_WHAT THE TASK ASKS:_ Count lines with "element" below; give only the number.

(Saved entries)
------

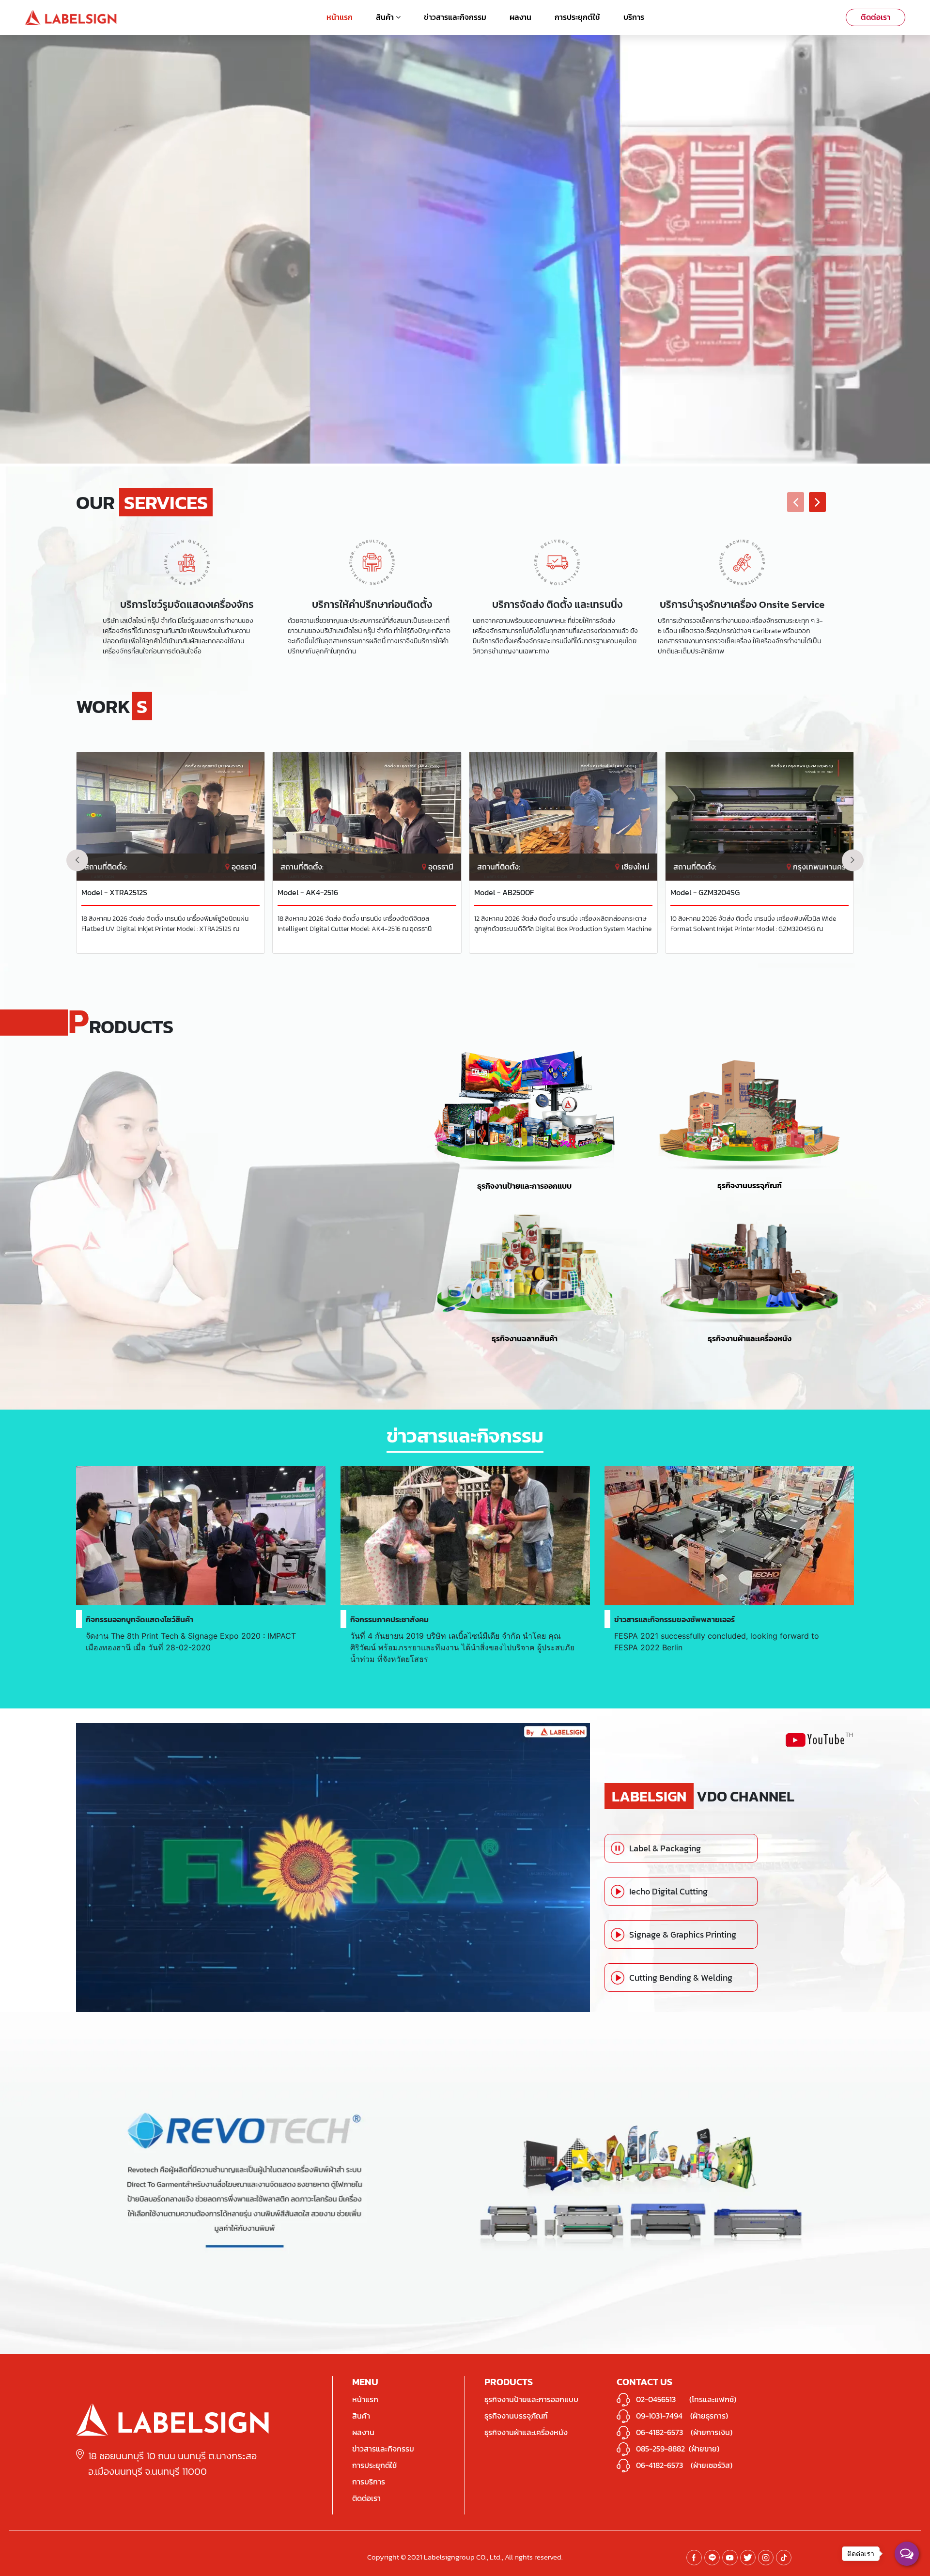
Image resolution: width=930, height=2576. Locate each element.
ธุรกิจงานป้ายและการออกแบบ (524, 1186)
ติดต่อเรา (875, 17)
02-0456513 (656, 2399)
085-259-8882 (660, 2448)
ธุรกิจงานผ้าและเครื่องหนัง (749, 1338)
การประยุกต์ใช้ (577, 17)
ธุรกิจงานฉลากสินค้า (525, 1338)
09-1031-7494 (659, 2415)
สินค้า (386, 17)
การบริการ (368, 2481)
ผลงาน (520, 17)
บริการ (633, 17)
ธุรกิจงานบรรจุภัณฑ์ (749, 1185)
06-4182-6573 (659, 2432)
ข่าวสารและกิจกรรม (455, 17)
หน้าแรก (339, 17)
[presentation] (795, 502)
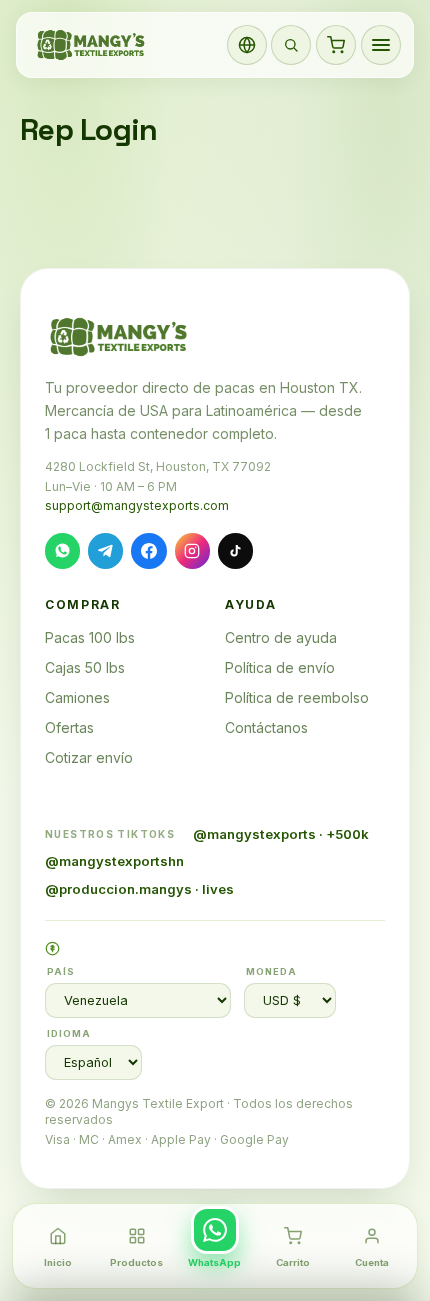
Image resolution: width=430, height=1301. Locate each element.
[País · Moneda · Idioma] (247, 45)
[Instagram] (192, 550)
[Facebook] (148, 550)
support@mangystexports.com (137, 505)
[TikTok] (235, 550)
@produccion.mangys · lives (139, 889)
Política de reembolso (297, 697)
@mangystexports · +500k (281, 834)
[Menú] (381, 45)
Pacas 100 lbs (90, 637)
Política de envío (280, 667)
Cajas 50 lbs (85, 667)
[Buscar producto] (291, 45)
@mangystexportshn (114, 861)
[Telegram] (105, 550)
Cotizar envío (89, 757)
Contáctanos (266, 727)
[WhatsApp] (62, 550)
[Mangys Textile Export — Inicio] (92, 45)
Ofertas (69, 727)
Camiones (77, 697)
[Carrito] (336, 45)
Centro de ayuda (281, 637)
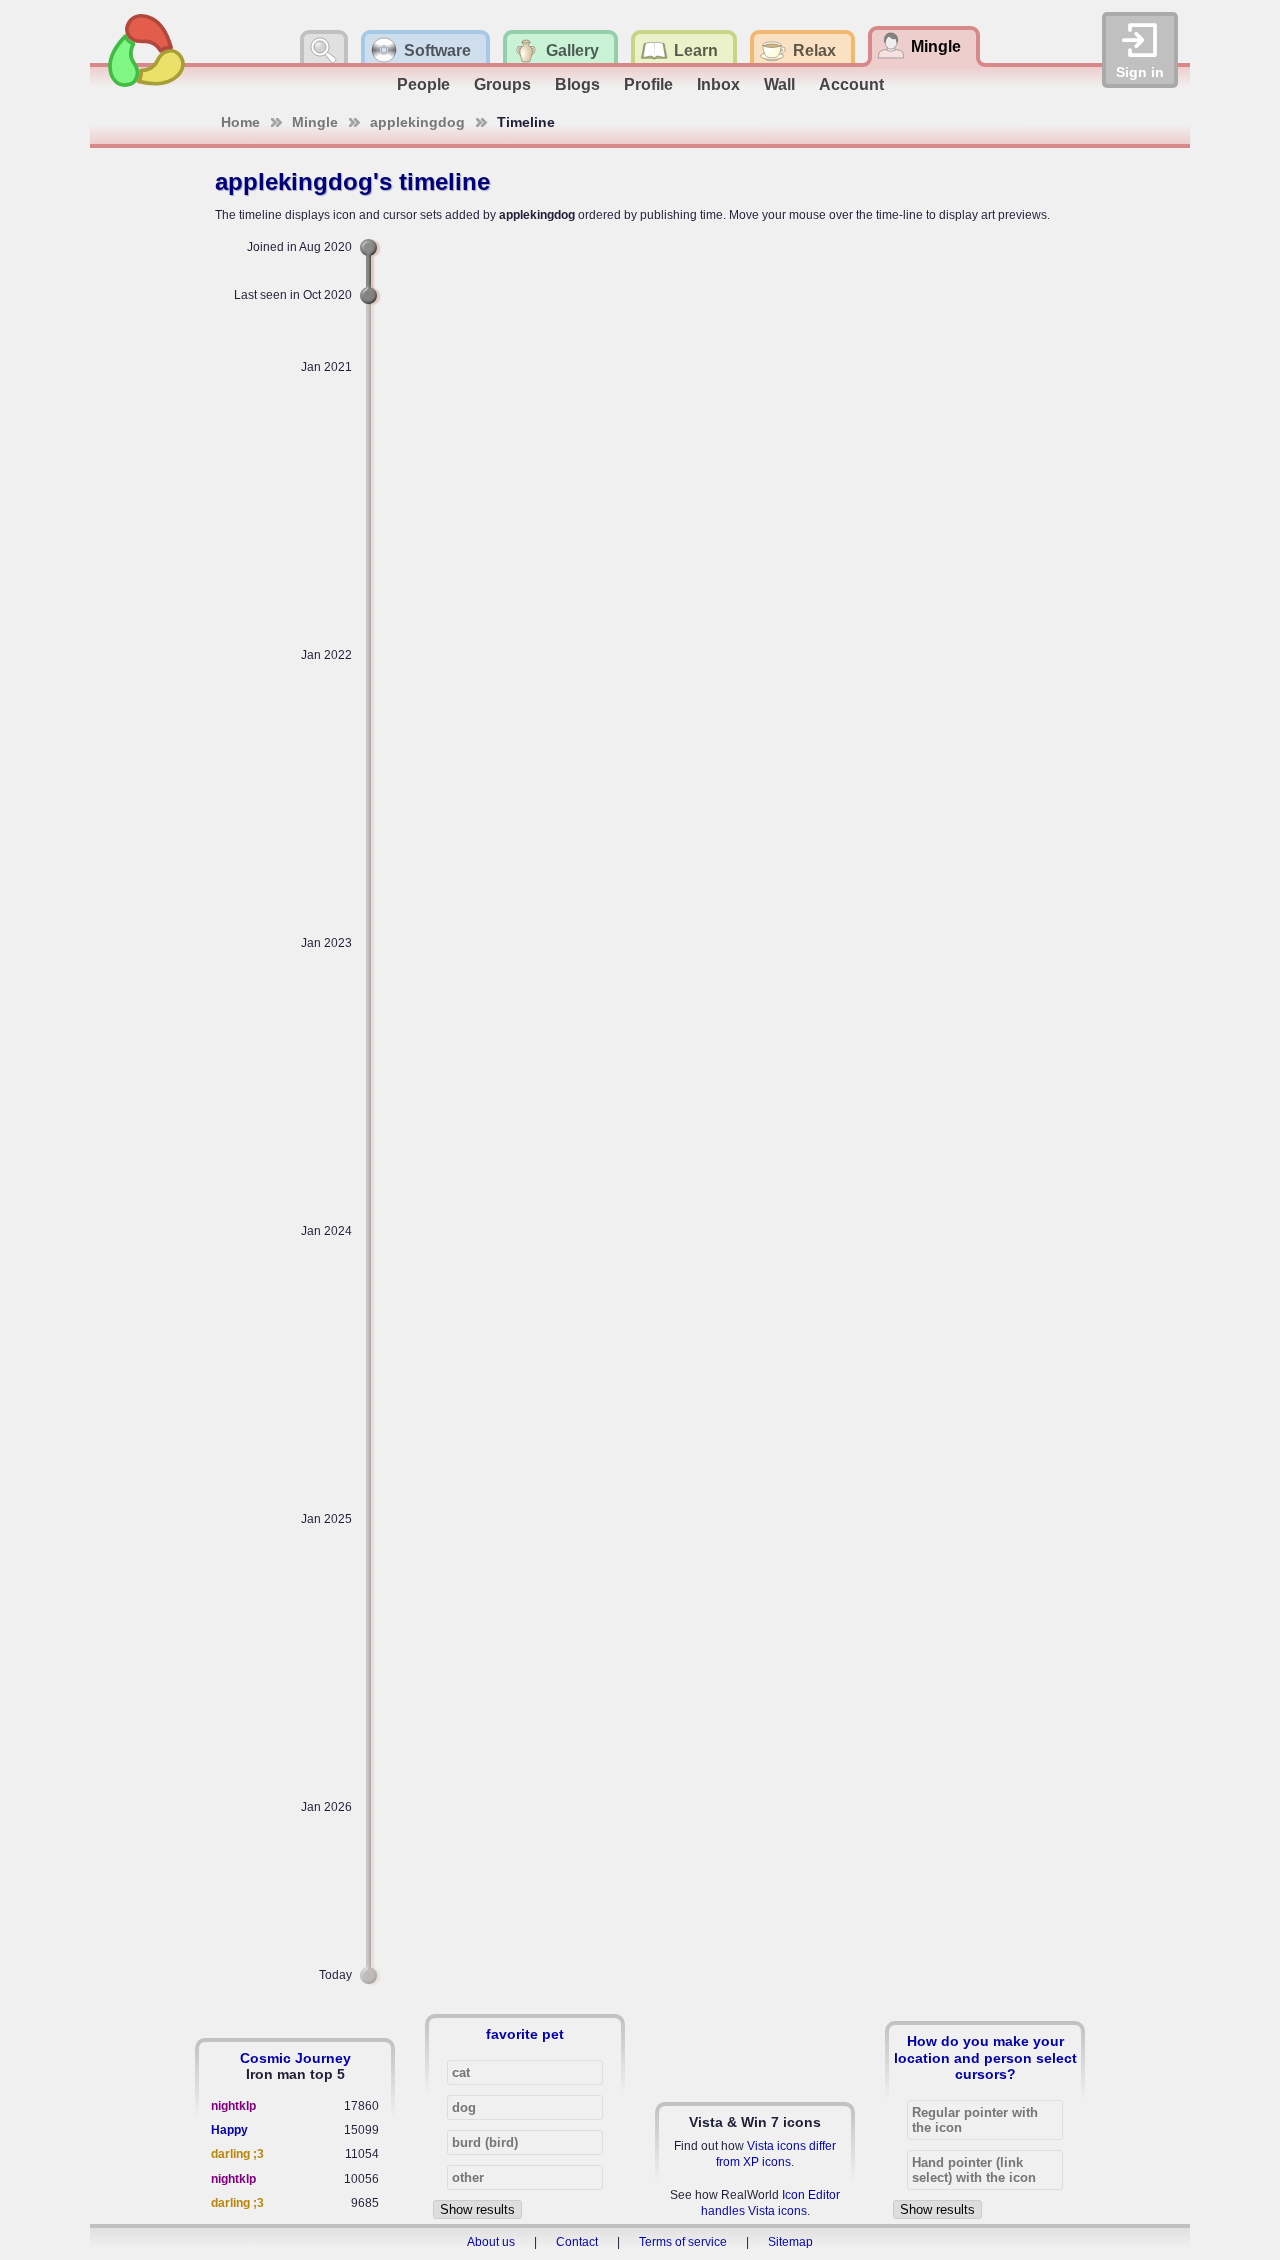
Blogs (577, 84)
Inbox (718, 84)
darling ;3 (237, 2154)
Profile (648, 84)
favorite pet (525, 2034)
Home (240, 122)
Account (851, 84)
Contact (577, 2242)
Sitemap (790, 2242)
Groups (502, 84)
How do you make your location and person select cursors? (985, 2057)
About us (491, 2242)
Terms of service (683, 2242)
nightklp (233, 2106)
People (423, 84)
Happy (229, 2130)
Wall (779, 84)
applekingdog (417, 122)
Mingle (315, 122)
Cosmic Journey (295, 2058)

------

_ANSWER FOR THE TASK:_ 2